Who doesn't want to take Fido with them to the beach or on a family vacation? If you love packing up Fluffy and taking her on trips with you, you're not alone. According to the American Pet Products Association, there are 77 million dog owners in the US and 85 million cat owners. And an estimated 37 percent of those pet parents take their pets with them when they travel.
If you're going to pack up Kitty and take her on the road with you though, here are a few things you must do before you go.
In a ziplock storage bag, pack all of your pets' most recent medical records. Inside the bag, you may also want to include any medications they are on, as well as the name brand of their most recent flea treatment. That way, you'll have everything in one place, along with the pet's veterinarian's phone number, just in case something goes wrong.
Nothing is worse than finding out that no one is going to clean your room if Spot is actually in the room with them, or finding out when you get there that your 30 pound boxer is above the 25 pound hotel weight limit. Ask for a written policy, including any additional fees they may charge, in advance. If you have it in writing, that will trump any oral agreements (or disagreements) -- and those tend to be pretty fluid anyway.
Make sure you know what will happen to your pupper once they leave your hot little hands, or whether you need to buy an extra ticket in order to have your doggo sit in your lap the whole flight. Also, if your pet will be flying in the cargo hold, double check with your vet that it's safe for them to travel that way. Some dogs, for instance, cannot fly because they have too many difficulties breathing. Pugs are a good example.
If you'd like to know which airlines you should (and shouldn't) consider for your pet getaway, check out The Best (And Worst) Airlines To Fly With Pets.
Make sure your pet has their favorite comfort items and a bed of their own while you're traveling. The day you leave is not the time to see if they like it, though. Make sure to give the new bed or blankie a breaking in period before you leave. Most vets recommend letting them get used to it for at least a month in advance. Bringing a little piece of home on the road can help to assuage anxiety.

→ Screenshot grounding data:
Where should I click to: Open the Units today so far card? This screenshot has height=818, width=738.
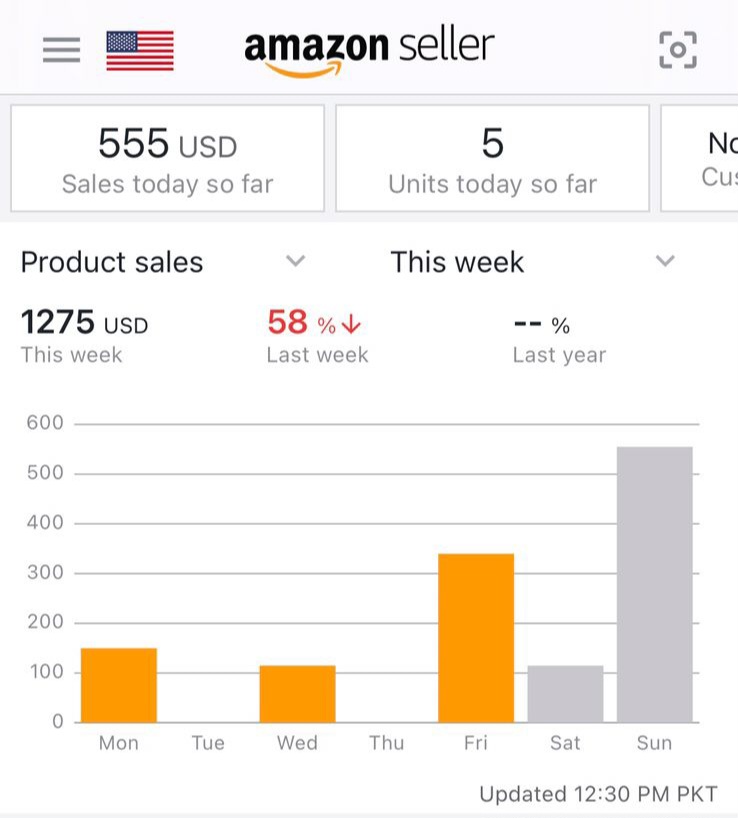point(492,158)
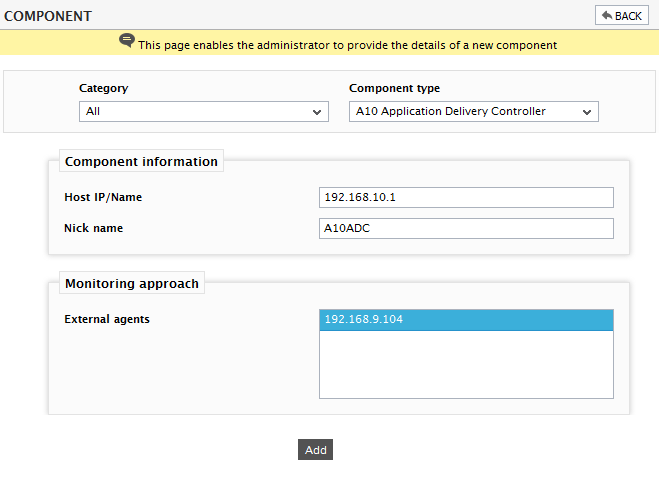Click the Host IP/Name label
This screenshot has width=659, height=477.
103,197
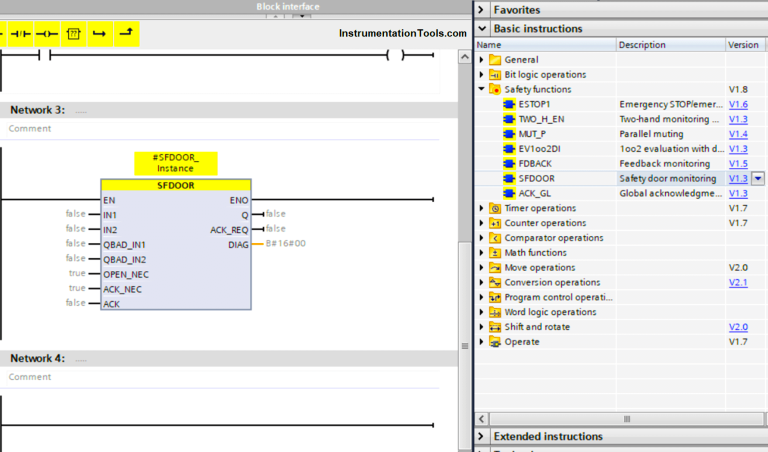Collapse the Safety functions tree node
Image resolution: width=768 pixels, height=452 pixels.
tap(481, 89)

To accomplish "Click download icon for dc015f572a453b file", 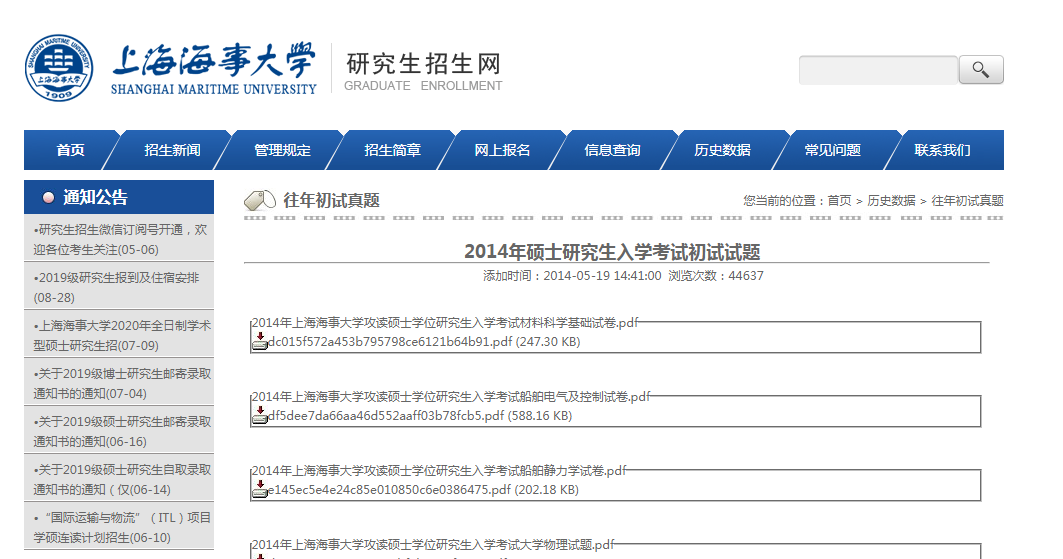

→ TASK DIRECTIONS:
Copy the pet travel text starting at "Make sure you know" and ending at "a good example.", replacing "pupper" with "dog". Work only from the pet travel text for this.

→ OUTPUT:
Make sure you know what will happen to your dog once they leave your hot little hands, or whether you need to buy an extra ticket in order to have your doggo sit in your lap the whole flight. Also, if your pet will be flying in the cargo hold, double check with your vet that it's safe for them to travel that way. Some dogs, for instance, cannot fly because they have too many difficulties breathing. Pugs are a good example.